Kazakhstan's President Nursultan Nazarbaev announced on state TV on March 19 that he will step down, ending nearly 30 years in office.
Nazarbaev might deserve credit for many accomplishments: relinquishing nuclear arms inherited from the Soviet Union; delicately balancing relations with Russia, China, and the West; or developing hydrocarbon potential to help make Kazakhstan post-Soviet Central Asia's wealthiest country.
But his decision to leave office voluntarily might prove his most significant contribution to his country and to a region where previous changes of leadership have occurred only through death, revolution, or other major political upheavals.
Nazarbaev's resignation was not a total surprise. He has spoken often of Singapore's Lee Kuan Yew as a model. After the funeral of longtime Uzbek leader Islam Karimov in September 2016, Nazarbaev shuffled the Kazakh government twice in less than two weeks, placing individuals thought to be his closest and most loyal aides in top positions. Those people remain in senior posts despite a reshuffling of officials last month to defuse protests over conditions for working mothers.

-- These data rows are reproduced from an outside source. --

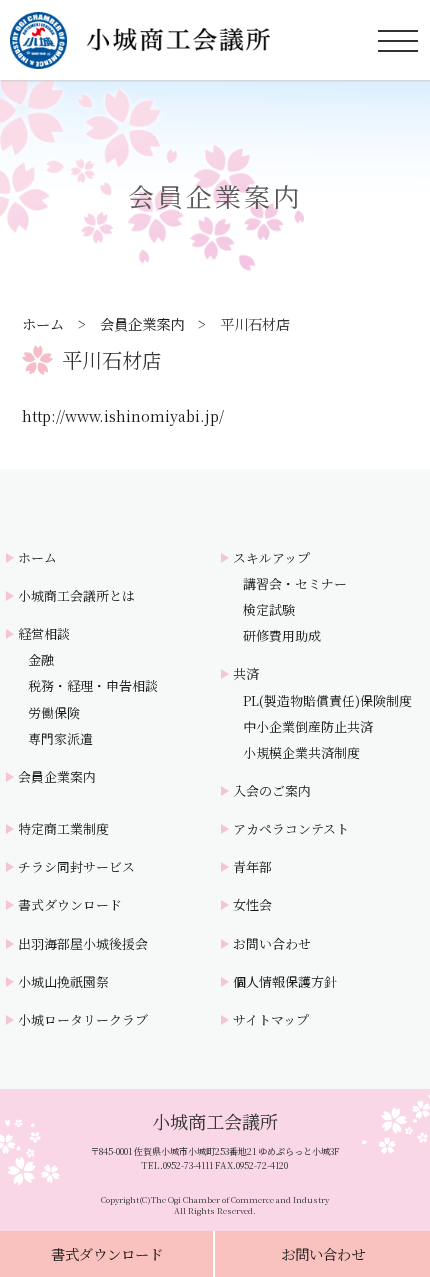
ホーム (43, 323)
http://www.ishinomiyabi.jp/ (123, 415)
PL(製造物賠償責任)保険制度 (327, 701)
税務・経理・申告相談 (93, 686)
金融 (41, 660)
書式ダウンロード (107, 1253)
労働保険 (54, 713)
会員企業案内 (142, 323)
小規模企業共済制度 (301, 753)
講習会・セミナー (295, 584)
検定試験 (269, 610)
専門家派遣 (60, 739)
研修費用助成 (282, 636)
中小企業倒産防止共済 (308, 727)
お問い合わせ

Earlier in February, Nazarbaev requested that Kazakhstan's Constitutional Council clarify what would happen if a president stepped down. Some took that as a sign he was considering resigning from office soon.
The other Central Asian states will be watching closely in the coming weeks to see how any transfer of power progresses in Kazakhstan.
Two presidents of Kyrgyzstan were chased from power: Askar Akaev in 2005 and Kurmanbek Bakiev in 2010. They and their families played no further role in the politics of Kyrgyzstan.
In Turkmenistan, Gurbanguly Berdymukhammedov preserved the system of government that his predecessor, Saparmurat Niyazov, created before his death in December 2006. Berdymukhammedov essentially appropriated the cult of personality that Niyazov had built so that as little as possible remained to remind Turkmenistan's citizens of Niyazov.
Uzbekistan's transfer of power may well be what has most concerned Nazarbaev. Karimov, that country's first president under independence, is still officially revered, but most of his family has fallen on hard times since losing the protection that came with being a relative of the president. Moreover, successor Shavkat Mirziyoev has launched his own reforms, and the blame for the mess Uzbekistan found itself in when Karimov died is increasingly being placed on Karimov's policies.
By resigning voluntarily, Nazarbaev could set a new precedent for Central Asian transitions of power.
If a genuine handover were to happen smoothly, and if Nazarbaev and his family continued living unmolested in Kazakhstan, that could convince other Central Asian leaders that they, too, could leave office without fear of repercussions.
Kazakhstan's constitution has been rewritten several times to ensure the rights of the "first president," and Nazarbaev will no doubt remain powerful, even without the title of president.
Other countries, notably Tajikistan, have followed that example.
Resignation, whether titular or genuine, marks unfamiliar territory for Central Asian leaders.
Much now depends on how successfully Kazakhstan can proceed from here.